Stephen FitzGerald was Australia's first ambassador to China. He points to three achievements in the first three decades of communist rule that laid foundations for success - destruction of feudalism, creation of universal education, and laying down equality for women.
Even though the Communist Party's Leninist structure is largely unchanged, the party evolved from underground militia to party of revolution to party of economic reform.

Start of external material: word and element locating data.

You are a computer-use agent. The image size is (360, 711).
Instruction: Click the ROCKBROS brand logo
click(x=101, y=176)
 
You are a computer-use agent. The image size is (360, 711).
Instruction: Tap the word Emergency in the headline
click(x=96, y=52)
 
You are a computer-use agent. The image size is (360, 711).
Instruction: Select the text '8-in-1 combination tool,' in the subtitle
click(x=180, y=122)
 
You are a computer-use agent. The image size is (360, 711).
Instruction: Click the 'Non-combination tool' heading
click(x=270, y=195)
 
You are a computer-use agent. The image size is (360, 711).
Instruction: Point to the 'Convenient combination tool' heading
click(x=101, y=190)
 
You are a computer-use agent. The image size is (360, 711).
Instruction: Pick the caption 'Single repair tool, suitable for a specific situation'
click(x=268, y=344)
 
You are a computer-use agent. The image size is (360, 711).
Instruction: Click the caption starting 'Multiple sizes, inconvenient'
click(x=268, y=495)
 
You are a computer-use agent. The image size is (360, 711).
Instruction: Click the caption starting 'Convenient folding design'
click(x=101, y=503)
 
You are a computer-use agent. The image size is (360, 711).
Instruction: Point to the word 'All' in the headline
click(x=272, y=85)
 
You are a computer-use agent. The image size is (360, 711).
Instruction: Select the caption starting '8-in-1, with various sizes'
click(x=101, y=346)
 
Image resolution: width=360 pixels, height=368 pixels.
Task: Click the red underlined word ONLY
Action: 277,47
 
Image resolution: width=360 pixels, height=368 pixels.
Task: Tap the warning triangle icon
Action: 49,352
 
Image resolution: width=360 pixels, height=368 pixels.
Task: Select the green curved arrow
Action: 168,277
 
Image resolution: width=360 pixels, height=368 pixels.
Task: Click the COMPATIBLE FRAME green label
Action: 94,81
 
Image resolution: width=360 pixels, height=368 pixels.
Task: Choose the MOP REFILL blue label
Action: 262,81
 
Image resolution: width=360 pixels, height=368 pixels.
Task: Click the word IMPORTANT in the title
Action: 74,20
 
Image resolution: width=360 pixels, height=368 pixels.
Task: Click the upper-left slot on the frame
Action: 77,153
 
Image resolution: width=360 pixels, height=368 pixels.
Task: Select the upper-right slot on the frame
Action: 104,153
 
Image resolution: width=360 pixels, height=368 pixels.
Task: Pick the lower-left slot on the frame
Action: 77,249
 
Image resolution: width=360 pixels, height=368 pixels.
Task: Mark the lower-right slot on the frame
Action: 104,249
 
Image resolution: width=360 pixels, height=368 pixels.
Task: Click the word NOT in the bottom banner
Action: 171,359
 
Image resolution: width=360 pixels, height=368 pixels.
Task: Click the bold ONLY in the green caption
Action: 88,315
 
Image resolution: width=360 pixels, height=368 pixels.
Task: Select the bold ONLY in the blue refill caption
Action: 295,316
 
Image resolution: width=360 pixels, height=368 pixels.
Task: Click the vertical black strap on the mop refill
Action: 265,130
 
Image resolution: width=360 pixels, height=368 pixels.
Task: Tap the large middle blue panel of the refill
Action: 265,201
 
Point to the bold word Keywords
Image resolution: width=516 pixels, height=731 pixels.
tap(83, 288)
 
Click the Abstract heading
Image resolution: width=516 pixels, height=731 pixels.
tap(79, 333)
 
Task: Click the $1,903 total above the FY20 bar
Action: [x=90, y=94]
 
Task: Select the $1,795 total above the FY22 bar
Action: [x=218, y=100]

FitzGerald predicts it will also adapt to the complexities of modern economics, global leadership and pluralistic society.
"There's not going to be any sudden leap into a democratic system; it's going to be the internal evolution of the party together with the development of a civil society," he says. "Every now and then it gets hit on the head, but it is growing."
He says China is on course to be Australia's "single most important external factor", with profound influence in our domestic life.
Huang Jing, a political analyst at the National University of Singapore, says last week's Fourth Plenum of the 17th Congress showed the party's internal democratic transition had begun. Each Chinese leader, he says, is weaker than the previous, leading to ''institutionalised bargaining'' within the party.
"Compromise becomes possible and necessary," he says. Previously, it was win or die.
Nicholas Bequelin, at Human Rights Watch Asia, is well versed in China's darker side. The party still crushes all organised dissent. Political evolution is not fast enough to prevent massive unrest, particularly in western China.
''There are many different futures China's boiling in the pot today," says Bequelin. "Some of them are very encouraging: the rule of law, the harmonious society program. But you also have this harder-edge China, this nationalist attitude, a rise in xenophobia, criminalisation of segments of society - these are things that could unravel."
Hu's challenge on Thursday will be to give credible meaning to the grand military parade ritual. What honourable aspect of the People's Liberation Army in 1949 is recognisable today? And what do the Chinese people want the Communist Party to honour today? The easiest answer is the one the Chinese President wants to highlight most: "The Chinese people have stood up.''
John Garnaut is the Herald's China correspondent.